Violence and Death

Symbol Analysis

In the "Setting" section, we discuss how we could easily imagine the speaker saying this poem while serving coffee or tea in her living room, on a pleasant, peaceful afternoon. This setting, and the generally calm tone of the poem, doesn't immediately call up violence or death. But if we look closely at what the poem says, we see that even silence can have a darkly dangerous edge.

  • Line 3: The speaker's father makes an allusion to the 19th-century American poet Henry Wadsworth Longfellow, who wrote classics such as "Paul Revere's Ride" and The Song of Hiawatha. But he doesn't talk about Longfellow's poems. Instead, he refers specifically to Longfellow's grave. This is especially morbid if you know that Longfellow's house is not too far from his grave and would probably be a more cheerful tourist hotspot.

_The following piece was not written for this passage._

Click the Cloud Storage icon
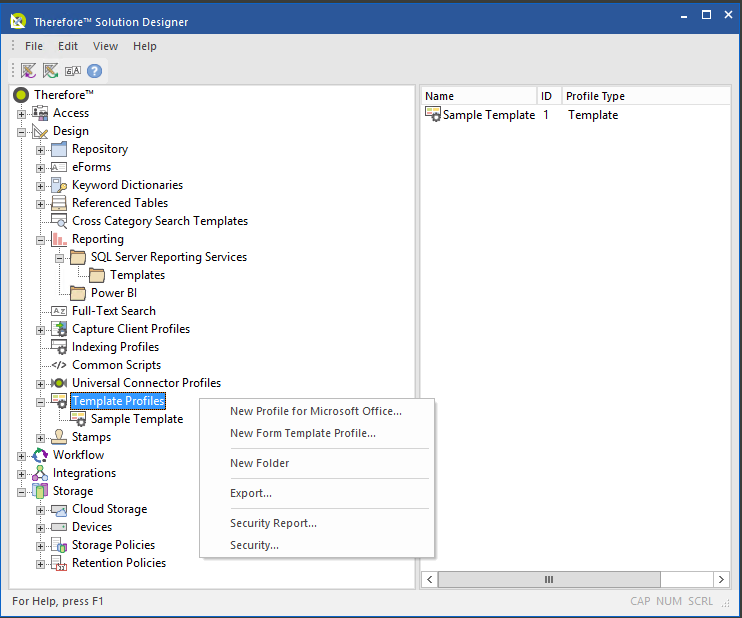 [58, 509]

  • Lines 5-7: Whoa, where did this graphic imagery come from? It's one thing to bring up a cat chasing a mouse. It's a whole other thing to describe, in detail, the poor mouse's tail hanging from the cat's mouth. We also see two layers of similes at work here. First, the father says that superior people are "Self-reliant like the cat." He shows us what these people are like by comparing their behavior to an animal's. Amidst this animal imagery, the father adds a second simile: the mouse's tail hangs from the cat's mouth "like a shoelace." What's interesting here is that a shoelace belongs to the human, not animal, world. So, bottom line? People are described to be like a cat, but then its prey, the mouse, brings to mind a person. It's a pretty weird inversion. We're not exactly sure what to make of it, but we feel that it's important to point out.

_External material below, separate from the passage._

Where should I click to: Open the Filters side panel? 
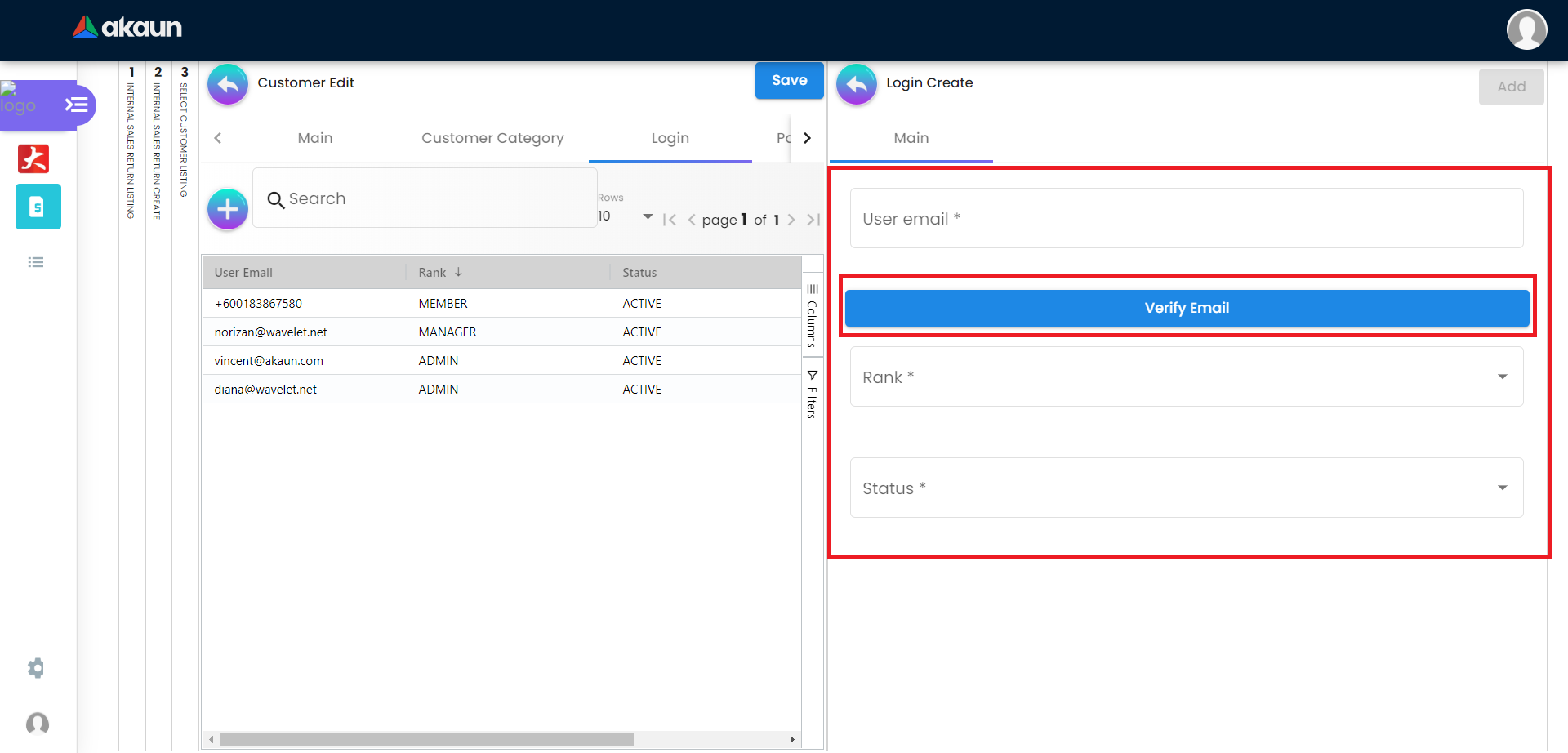[x=813, y=395]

  • Line 9: We hear the phrase "to be robbed of speech" so often that it's almost a cliché, but in this context, following descriptions of a grave and a cat taking a mouse as prey, it contains a pretty interesting metaphor. Burglars rob a bank; a mugger robs a woman walking through Central Park. Like a gold bar or a wallet, speech is presented as something that can be stolen or taken by force.